Consecrated Chastity the Core of My Life

Sr Brigid Rose Tiernan, Johannesburg – Michael Shackleton’s guest editorial entitled “Celibacy needs more explainingCelibacy Needs More Explaining” calls me to respond.
I have tried to live the three vows of evangelical poverty, responsible obedience and consecrated chastity for some 55 years in the Congregation of the Sisters of Notre Dame de Namur.
By the time I made my final vows in the early 1970s, and as a result of our deep study of Vatican II, the adjectives added onto them by the Congregation made more sense of the life-long commitment I was making in a big leap of faith. But the inner reality of them was the same.
As I look back over this fruitful and long life as a woman religious, I am filled with gratitude for all it has been and how it has enriched me.
Very soon after my first profession, as a student in my twenties at university in England, I realised that consecrated chastity freed me to form relationships with so many different men and women, without any sexual overtones. I had the freedom to connect at a different level to that perhaps prevalent among young people. This made me quite sure that this was the life to which I had been called.

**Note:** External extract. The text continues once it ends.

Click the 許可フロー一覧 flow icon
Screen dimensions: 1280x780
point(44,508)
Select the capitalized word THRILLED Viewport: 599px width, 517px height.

I think my next discovery was that this commitment to consecrated celibacy was also the path to “the aloneness” necessary for the God quest, and for an ever-deepening relationship with the person of Jesus.
I love people, generally, some more easily than others, and I love my God in a particular way. There is something mutually dynamic in that love: close relationships with people send me searching for God; time with God sends me back re-energised to share myself, my training, and my gifts with people.
And something I have come to understand only fairly recently is that this vow of chastity has given me life-long personal autonomy in the choices I have been able to make for myself.
I now realise that consecrated chastity, lived out in a supportive community of women with whom I share a particular religious life, is the foundation and core of that life.
It seems to have always been so. Some of the women—single, widowed, married, reformed prostitutes—who were Jesus’ close companions in his short active life continued to accompany the Apostles, some in apparently celibate relationships, in the early days of Christianity.
From then on, the lives of the Desert Fathers and Mothers, those in medieval monasteries and convents, cloistered and active men and women, beguines, canonesses, all have one thing in common—chaste celibacy as the foundation of their lives of prayer and service.
The way we live out the vows of poverty and obedience differ in degree and approach from Congregation to Congregation…but chaste celibacy has no degrees to it, or partial expressions of it; it is living and loving fully and richly, but without any genital expression of this love, for the sake of the reign of God.
Michael Shackleton’s editorial does not mention that celibacy for all clergy was not mandatory for the first thousand years of Christianity. Being married did not stand in the way of the ordained minister’s administration of the sacraments, his service to the people of God, and the key difference between the ordained and the laity. Celibacy need not be as core and foundational to the priesthood, as it is to both men and women in religious life.
Another interesting piece of information that has come to light is that generally men find consecrated celibacy more difficult to live than women do. For male religious, celibacy is the most challenging vow…for women, obedience apparently is the greatest challenge (see Sandra Schneiders: Finding the Treasure, Pauline Publications. 2000).
Adult Christian formation today, as well as the way in which we speak about the vows and their different challenges for men and women, and who should be making them, needs a radical new look to understand them in the light of recent theology, spirituality and psychology.
This may help draw those with true vocations into the priesthood and religious life.